My boyfriend broke up with me, I was arrested for arson the next day after staying in the hospital ER the night before, and I was living in a homeless shelter for a couple weeks, dealing with my first heartbreak during it all. This, however isn't where I wanted to ctb. I cried every night for the first week. And then I got covid, which meant I had to self isolate in a shitty motel, but this was honestly an upgrade in my circumstances. On October 1st, I went to stay at a place called the Friendship Lodge which is an apartment-like building that provides low income housing for people at risk of being homeless. I made a bad decision a couple weeks ago, met up with some older guy, did things that I get into, and ate shrooms. This was at 3am on a Monday, and the start of my deep depression that I have fallen into and don't know how to get out of, or if I even want to at this point, I'm just so tired of being alive. Well, anyways, we were both crazy due to the drugs, he had scary anger issues, I guess I didn't sleep because the trip was so bad, the next morning I wanted to leave but couldn't because I was just so out of it at this point, and he hurt me. He strangled me, pulled me along the floor from room to room, kicked me in the face which gave me a black eye, kicked me in the ribs, and pressed his cigarette against my face and body. During all of this, I felt broken moments of pain, wasn't too sure of if it was real or not, and most of it, I was completely numb, not feeling anything physically. Nobody would understand unless they have done shrooms before or other drugs that have similar affects. I left, forgetting my phone and glasses, ended up getting arrested, I cried and had a mental breakdown in the cell after I sobered up, wondering if i would get my phone and glasses back (I didn't), and heavily contemplated suicide. It started out not being so severe, and I don't think it's at it's full strength either seeing as it has only been a couple months or so of everything piling up.

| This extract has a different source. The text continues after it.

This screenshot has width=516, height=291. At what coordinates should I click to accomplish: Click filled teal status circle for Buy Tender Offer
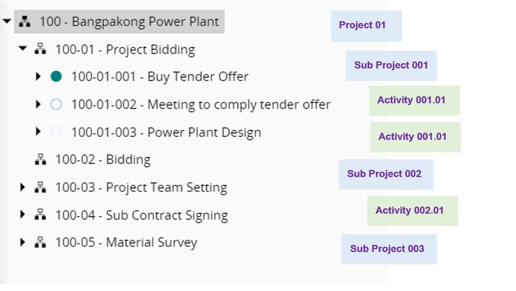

I cut every 2 or 3 days, I barely enjoy doing anything anymore, everything is a struggle. I don't know if anyone can relate but I don't shower, brush my teeth, I barely eat and when I do, it's just junk, not real food. I stopped taking my antidepressants about a week ago because I want to stock up for a few more weeks until I have enough to hopefully end my life. I take 20mg prozac a day and 300mg quetiapine a day, getting 7 days worth every Thursday. I've done my research and found that people have died from very small amounts of these 2 drugs and people have lived after consuming over 30,000mg, ending up a vegetable. It is dependent on several factors it seems. So hopefully I succeed. I know there are other ways of doing this properly to guarantee death, but I have access to my antidepressants and nothing else. I just hope that if I do end up being a vegetable, that they kill me through assisted suicide, I will clarify that in my suicide note.
Maybe I can meet some cool people on here before I make my decision, let me know if any of you want to chat, I have snapchat, FB, here. I'm just very lonely, and I don't want my last days to be in complete misery you know? Maybe I can help someone else on here with my story or my support, I'm not sure. Thank you for taking the time to listen to me, I appreciate it.